Dreaming my little dreams, just like Dad
June 15, 2013 - 11:13 pm
Dreamers are advised not to marry other dreamers. Everyone knows clouds don’t provide sturdy, stable homes. And without a cold splash of reality, someone could end up holding more lottery tickets than jobs.
Fair enough. But should dreamers raise other dreamers?
My mother, for one, didn’t think so. She probably didn’t realize it, but she tried to raise realists. When she called my dad a dreamer her head would shake, her eyes would roll.
Granted, she endured the consequences when his ideas ballooned, and deflated, right before her mortgage-paying eyes. But at least one of her kids not only noticed her disregard of this outlook on life, she adopted it.
My parents took me to lunch the day I graduated high school. The three of us sat in a nice restaurant discussing my plans for the future, my dad’s two favorite subjects.
The future, for dreamers, represents paramount possibility. And plans represent the flight of stairs that lead to it.
I can’t remember which path my dad prodded me toward this time. It likely involved an overnight success story he read about in one of his money or tech magazines. But this is certain: It had a pot of gold at the end of it.
My head shook, my eyes rolled: “Apa, you’re a dreamer.”
The words left my foolish 18-year-old mouth like a hard-slammed gavel. Apparently, I thought they passed out degrade-your-own-father diplomas at my high school graduation.
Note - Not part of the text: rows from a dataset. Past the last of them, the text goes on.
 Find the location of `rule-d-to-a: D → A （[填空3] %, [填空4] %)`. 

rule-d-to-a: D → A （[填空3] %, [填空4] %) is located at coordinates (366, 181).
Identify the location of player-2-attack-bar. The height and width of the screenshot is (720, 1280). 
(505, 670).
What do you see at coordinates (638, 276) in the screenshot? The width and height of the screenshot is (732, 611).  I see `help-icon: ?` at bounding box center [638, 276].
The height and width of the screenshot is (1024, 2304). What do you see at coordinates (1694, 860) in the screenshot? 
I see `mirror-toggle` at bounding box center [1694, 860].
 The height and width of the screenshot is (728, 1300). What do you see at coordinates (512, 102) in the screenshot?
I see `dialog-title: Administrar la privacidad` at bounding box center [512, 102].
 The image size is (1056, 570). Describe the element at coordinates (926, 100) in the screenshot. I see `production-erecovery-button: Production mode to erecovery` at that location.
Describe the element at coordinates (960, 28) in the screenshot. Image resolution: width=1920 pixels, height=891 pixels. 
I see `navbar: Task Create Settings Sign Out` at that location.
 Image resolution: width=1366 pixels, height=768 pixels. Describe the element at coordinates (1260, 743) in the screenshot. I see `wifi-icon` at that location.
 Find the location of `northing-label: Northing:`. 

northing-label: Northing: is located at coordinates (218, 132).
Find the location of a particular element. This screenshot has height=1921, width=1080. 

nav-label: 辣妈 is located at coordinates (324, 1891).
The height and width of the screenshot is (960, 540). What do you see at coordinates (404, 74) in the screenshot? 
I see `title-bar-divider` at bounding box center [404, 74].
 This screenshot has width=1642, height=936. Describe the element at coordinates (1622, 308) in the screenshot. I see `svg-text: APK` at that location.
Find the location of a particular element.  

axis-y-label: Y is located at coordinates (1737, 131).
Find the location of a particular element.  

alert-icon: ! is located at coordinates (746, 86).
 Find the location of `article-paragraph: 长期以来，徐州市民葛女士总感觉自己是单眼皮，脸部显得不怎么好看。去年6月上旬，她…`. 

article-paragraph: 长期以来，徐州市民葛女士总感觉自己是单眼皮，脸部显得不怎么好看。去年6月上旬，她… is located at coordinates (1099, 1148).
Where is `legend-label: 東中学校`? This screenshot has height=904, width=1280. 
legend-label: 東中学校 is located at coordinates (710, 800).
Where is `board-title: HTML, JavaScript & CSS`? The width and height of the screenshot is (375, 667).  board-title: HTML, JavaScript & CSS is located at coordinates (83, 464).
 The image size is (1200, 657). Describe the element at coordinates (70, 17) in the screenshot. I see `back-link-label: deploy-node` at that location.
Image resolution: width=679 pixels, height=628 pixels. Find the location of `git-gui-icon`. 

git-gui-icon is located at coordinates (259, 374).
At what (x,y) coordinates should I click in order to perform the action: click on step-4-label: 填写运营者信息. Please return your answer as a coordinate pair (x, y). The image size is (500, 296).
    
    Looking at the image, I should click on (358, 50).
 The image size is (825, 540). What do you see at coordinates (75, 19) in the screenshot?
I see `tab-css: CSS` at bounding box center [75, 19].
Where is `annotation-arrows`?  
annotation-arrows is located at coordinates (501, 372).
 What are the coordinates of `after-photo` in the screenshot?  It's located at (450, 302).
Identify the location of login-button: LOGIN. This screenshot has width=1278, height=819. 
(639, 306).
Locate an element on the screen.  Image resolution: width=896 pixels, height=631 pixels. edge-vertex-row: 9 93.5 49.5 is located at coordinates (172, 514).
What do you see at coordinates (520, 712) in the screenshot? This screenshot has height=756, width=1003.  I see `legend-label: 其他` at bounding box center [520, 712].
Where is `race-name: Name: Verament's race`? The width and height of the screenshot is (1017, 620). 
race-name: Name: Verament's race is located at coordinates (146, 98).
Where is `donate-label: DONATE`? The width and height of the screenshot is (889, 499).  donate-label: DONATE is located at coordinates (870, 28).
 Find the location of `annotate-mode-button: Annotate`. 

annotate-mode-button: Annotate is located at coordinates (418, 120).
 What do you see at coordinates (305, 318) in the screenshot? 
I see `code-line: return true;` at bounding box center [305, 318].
That moment still haunts me, especially considering the enlightenment the following 18 years brought.
Last year when my co-worker moved to L.A., quitting journalism in pursuit of a comedy-writing career, I felt overwhelming admiration for her. My Facebook friend recently quit his corporate job to travel the world for a year. I still marvel over it.
Everyone has a dream somewhere along the line. Dreamers just dare to keep having them well after society expects them to stop. There’s a reason the question “what do you want to be” always ends with “when you grow up.”
We equate dreaming with immaturity. But I’d be willing to bet my former co-worker’s U-Haul drive and my Facebook friend’s two-week notice didn’t come without first discovering serious personal growth.
To go after something beyond standard goals — 10 fingers and 10 toes, a corner office, the lifestyle that comes with the Champagne that comes with the car — requires bravery. Not just for what might be sacrificed to do it, but for all the naysayers who will inevitably be encountered along the way.
Like silly daughters who have the nerve to disrespect their hopeful fathers.
When I was a kid the expression “She is her father’s daughter” boggled me. What else would a daughter be to her father?
The more I come into my own, the more I feel like the embodiment of those words. Dreamers aren’t raised, they’re born. Despite my mom’s best intentions, I am my father’s daughter. I am a dreamer.
Dreams keep me interested in this thing called life. Envisioning a future in which a pinch doesn’t wake me up from them keeps me going.
My dad and I drove from Salt Lake City to Las Vegas a few months ago. We talked about the past and things we should have done differently, opportunities we only recognized in hindsight. I told him about a professional lesson I learned and lamented not realizing it sooner because in my mid-30s, the lesson just came too late.
If ever a shaking head and rolling eyes were justified, it was then.
“Mija,” my dad said with urgency in his voice. “I’m 69 years old and I’m still going after my dreams. It’s never too late.”
With that, we spent the rest of that six-hour drive talking about two things that had us lit up like the top of the Luxor: the future and our plans for it.